• No results found

INTERMODALE PLATFORMS NABIJ DE HAVENS

In document LOGISTIEK IN ITALIË (pagina 28-33)

Het intermodaal transport van en naar de haven is in Italië marginaal (vnl. door het gebrek aan infrastructuur). Voor 81% van de bedrijven blijft wegtransport de verbinding met de haven terwijl de resterende 19% gebruik maakt van een combinatie spoor en weg.

Momenteel is er nog een paradox: de kost van het transport naar een haven is lager dan de kost van de haven naar het intermodaal platform. (Bron 30)

De Italiaanse havens voelen de groeiende concurrentie met de Northern Range havens (Rotterdam, Antwerpen) en wensen een duurzaam antwoord te geven aan de groeiende congestie op de weg (waar Italië niet kan concurreren met het autotransport georganiseerd vanuit Centraal-Europa).

De havenclusters van Noord-Italië spelen daarom een proactieve rol in de ontwikkeling van de intermodale platformen in hun gebied:

• Efficiënte en effectieve regulering van spoorwegactiviteiten

• Participatie in spoorwegmaatschappijen

• Aankoop van specifieke gebieden voor logistieke havengebied-activiteiten (dry port)

Fragment uit materiaal
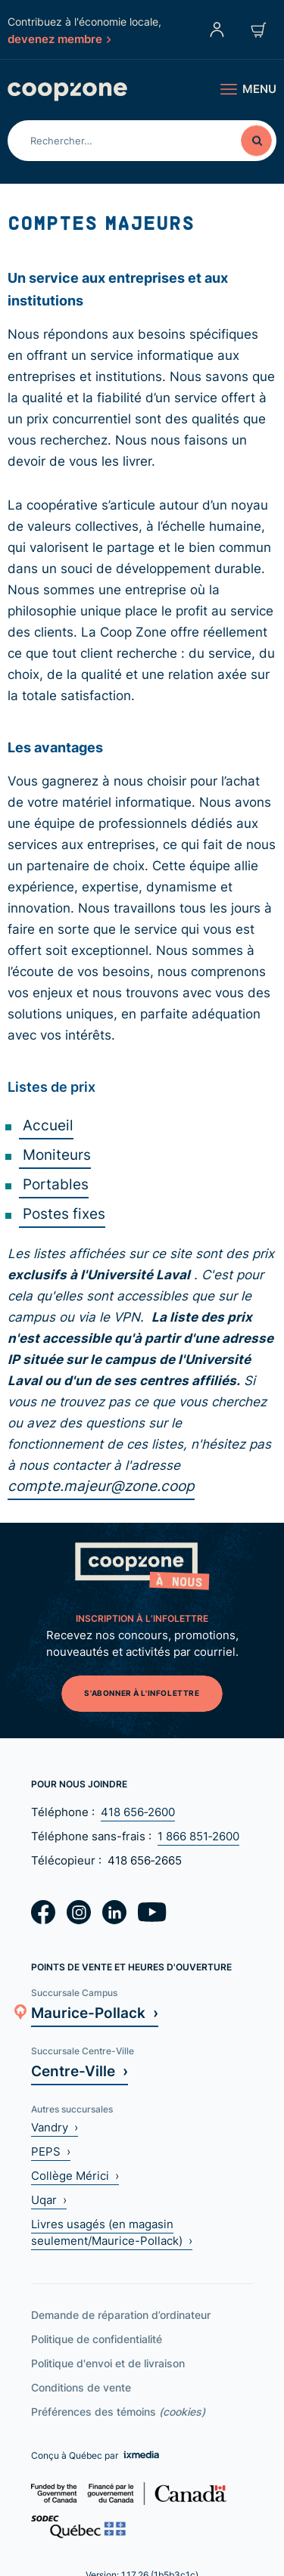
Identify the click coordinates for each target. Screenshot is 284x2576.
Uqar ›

Opdrachten
1 - Welk percentage van de bedrijven gebruikt volgens de leestekst een combinatie van spoor en weg om de haven te bereiken?
2 - Schrijf het stuk van de leestekst van "INTERMODALE PLATFORMS NABIJ" tot en met "georganiseerd vanuit Centraal-Europa)." opnieuw uit en vervang daarin alstublieft "wegtransport" door "vrachtvervoer over de weg".

Antwoorden per opdracht
1 - 19% van de bedrijven.

2 -
INTERMODALE PLATFORMS NABIJ DE HAVENS

In document LOGISTIEK IN ITALIË (pagina 28-33)

Het intermodaal transport van en naar de haven is in Italië marginaal (vnl. door het gebrek aan infrastructuur). Voor 81% van de bedrijven blijft vrachtvervoer over de weg de verbinding met de haven terwijl de resterende 19% gebruik maakt van een combinatie spoor en weg.

Momenteel is er nog een paradox: de kost van het transport naar een haven is lager dan de kost van de haven naar het intermodaal platform. (Bron 30)

De Italiaanse havens voelen de groeiende concurrentie met de Northern Range havens (Rotterdam, Antwerpen) en wensen een duurzaam antwoord te geven aan de groeiende congestie op de weg (waar Italië niet kan concurreren met het autotransport georganiseerd vanuit Centraal-Europa).